Eric Millikin, also known as Eric Monster Millikin, is an American artist, humorist, and blogger. He is known for his pioneering work in Internet art, Postinternet art, and webcomics.[1] His artwork is often controversial and semi-autobiographical, with political, romantic and horror themes.

Millikin's artwork has also been published in books, serialized in newspapers, and displayed in art museums. The themes of Millikin's art often involve the occult, romantic relationships, and self-portraits as well as portraits of celebrities and political figures. The artwork is mixed media, often combining expressionist paintings and optical illusions with found objects. Millikin's works often have political themes, and the text is sometimes written in free verse or ambigrams.

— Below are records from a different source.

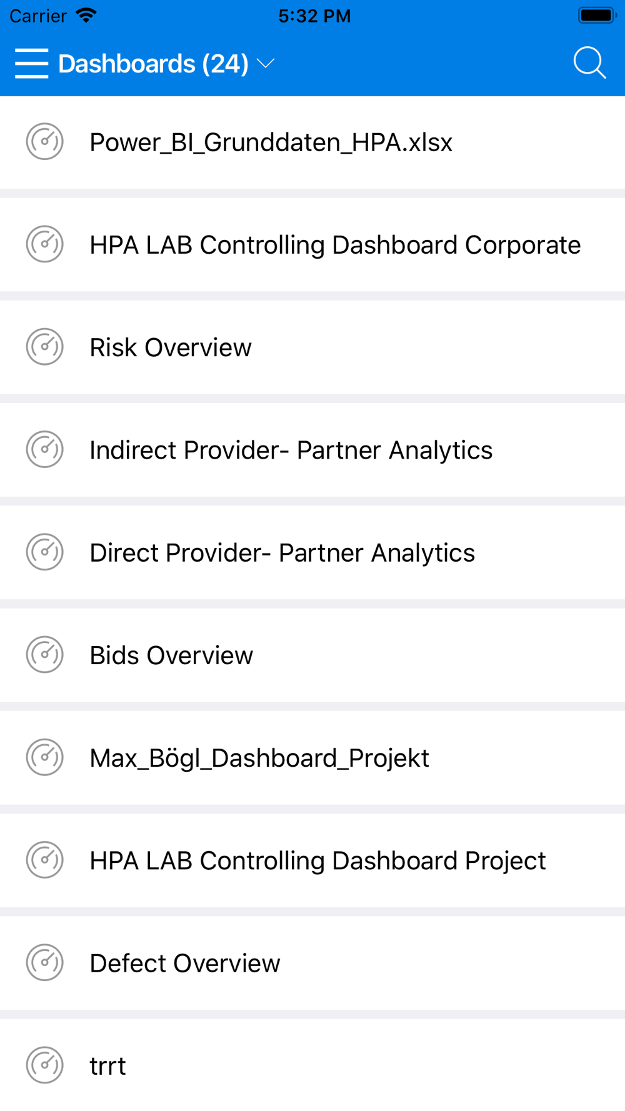Open HPA LAB Controlling Dashboard Corporate

point(335,245)
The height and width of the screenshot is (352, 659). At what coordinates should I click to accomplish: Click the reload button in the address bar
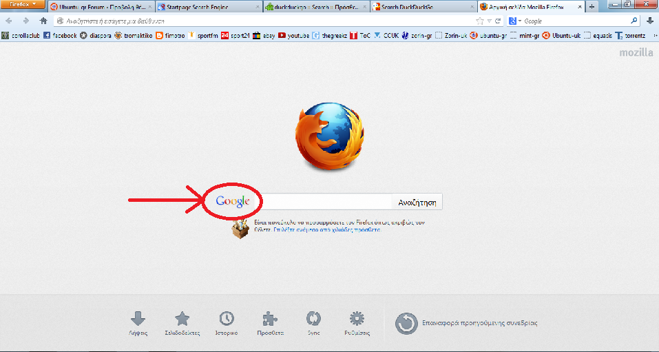pos(497,21)
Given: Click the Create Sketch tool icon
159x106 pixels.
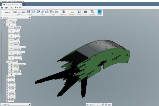Looking at the screenshot, I should [15, 12].
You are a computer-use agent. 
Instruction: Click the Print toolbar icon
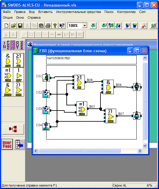pyautogui.click(x=48, y=26)
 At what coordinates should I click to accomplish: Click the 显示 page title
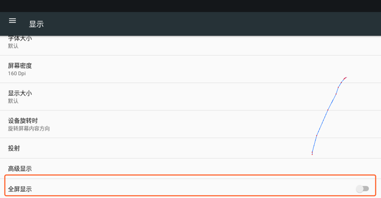pyautogui.click(x=36, y=24)
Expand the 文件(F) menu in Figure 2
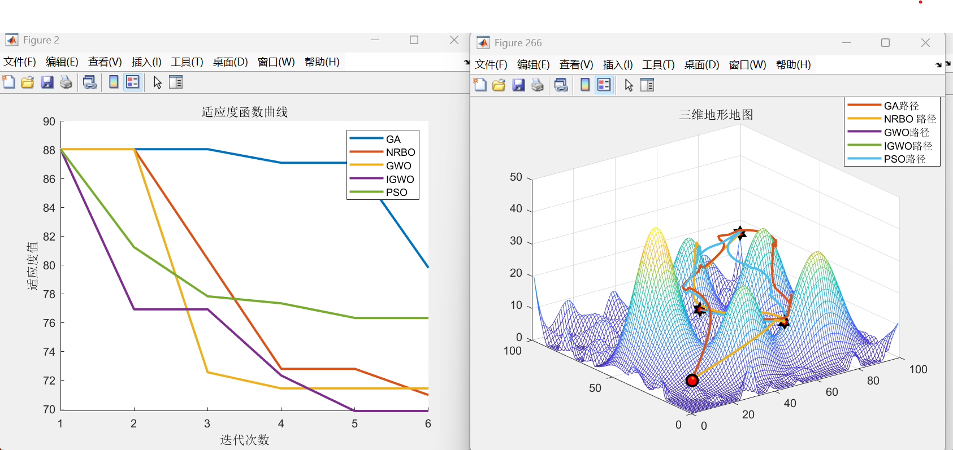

Millikin often collaborates with artist Casey Sorrow.

Notable artworks[edit]

  • Totally Sweet, a series of pop art, large-scale portraits of monsters, each created from thousands of packages of Halloween candy and a single spider.[2][3][4] Millikin uses over 40 different kinds of candy, and a single portrait can take between 5,000 and 10,000 candies.[5][6] Included in the series are portraits of such monsters as Freddy Krueger, Lily Munster, Gort, Godzilla and the Bride of Frankenstein.[7][8][9] Millikin compares his artistic technique of building large monsters from many smaller parts to the similar techniques Victor Frankenstein used to create his monster.[10]
  • Hollywood Witch Trials, a series of painted portraits of celebrities like Paris Hilton and Lindsay Lohan based on their crime mug shots, stylized to look like witches, and combined with excerpts from transcripts of the Salem Witch Trials.[11]
  • American Mayhem, a series that uses optical illusions to transform the flag of the United States into cityscapes filled with monsters, and incorporates ambigram calligraphy that reads when the paintings are hung upside down.[12][13] Inverting a national flag in such a way is a commonly used distress signal.[14]
  • Witches and Stitches, a series of early digital comics, from the 1980s, which were the first webcomics ever published.[15] This unauthorized Wizard of Oz parody comic was published by Millikin on CompuServe as early as 1985 when he was in elementary school.[16] Publishing on Compuserve allowed Millikin to self-publish, avoiding censorship.[17][18] Witches and Stitches was popular with audiences around the world and Millikin's success inspired many artists to create their own webcomics.[19] Copies of Witches and Stitches are now often difficult to find because Millikin was threatened with a lawsuit over the comic.[20] Millikin's outspoken autobiographical style paved the way for other artists to express their thoughts and opinions on the web.[21]
  • Literally Impossible, a series of Op art paintings created as answers to questions from a literacy test used to deny voting rights to African-Americans in the American south before the Voting Rights Act of 1965.[22] The paintings feature illusionary impossible objects, ambigrams and palindromes.
  • Fetus-X, a series of alternative comics created in collaboration with Casey Sorrow. Fetus-X featured a psychic zombie fetus floating in a jar of formaldehyde who may or may not be Millikin's missing conjoined twin or his clone from an alternate timeline or dimension.[23] The comic was run for a short time in Michigan State University's The State News in 2000. After the Catholic League protested the comic and then MSU president M. Peter McPherson declared he wanted it banned, the comic strip was removed for being too controversial.[24][25] During the controversy over the comic, many people protested on both sides of the issue.[26][27][28][29] The comic was also published in other student newspapers like the University Reporter.[30]

Artistic style[edit]

Eric Monster Millikin's comics often explore themes of the occult and romance.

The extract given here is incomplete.